Por um partido operário revolucionário e independente da burguesia
A saída para os trabalhadores bolivianos está na organização independente de todos os setores da burguesia, incluindo os setores da esquerda nacionalista, pela construção de um verdadeiro partido operário revolucionário de massas, sob a base dos sindicatos e contra a burocracia sindical, da COB em primeiro lugar. Neste momento, essa luta deve ser impulsionada de maneira independente dentro do IPT, dando continuidade à luta dos trabalhadores contra o Decreto 1126, a Lei Financeira e a defesa do Tipnis. As “nacionalizações” devem ser reivindicadas sob a base da expropriação dos setores vitais da economia sob o controle operário, a começar pelos bancos e os setores da mineração e hidrocarbonetos. A luta contra o burguesia nacional e o imperialismo passa pelo rompimento com os organismos controlados por eles, como o FMI, a OMC, o BM e o Mercosul, e a luta pelos Estados Unidos Socialistas da América Latina.
O IPT não é um partido operário revolucionário com possibilidades de derrubar o regime burguês. Ele tende a se configurar como um partido centrista. Mas a continuidade do ascenso da luta das massas, insuflada pelo aprofundamento da crise capitalista deverá colocar à ordem do dia o avanço dos revolucionários a luta contra os setores burocráticos no interior do IPT.

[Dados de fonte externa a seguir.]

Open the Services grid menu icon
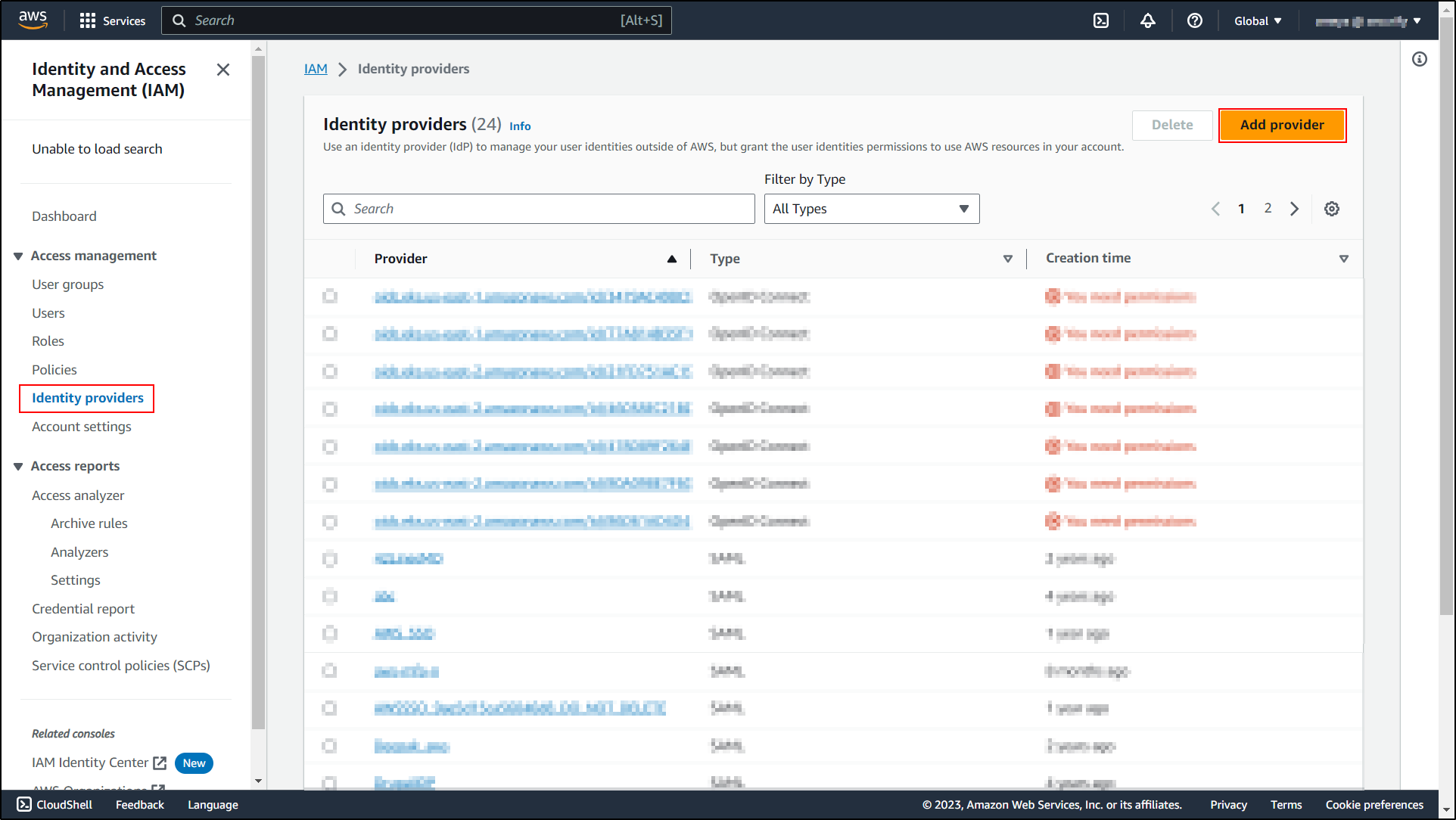Image resolution: width=1456 pixels, height=820 pixels. pyautogui.click(x=88, y=20)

O exemplo do desenvolvimento da situação na Bolívia mostra que a tendência à organização política pelos trabalhadores avança na América Latina. No Brasil, essa tendência atingiu um ponto alto durante a década de 1980 e levou à formação da CUT após as oposições sindicais terem tomado a direção de mais 1.500 sindicatos impulsionados pela escalada da inflação. O ascenso foi contido pelos planos Cruzado e as políticas neoliberais viabilizadas pelas mercadorias de baixo custo produzidas pelos operários, principalmente, chineses submetidos a condições de semiescravidão. No próximo período, esse processo deverá ser retomado colocando em primeiro plano o inevitável confronto das massas trabalhadoras com a burguesia e o imperialismo.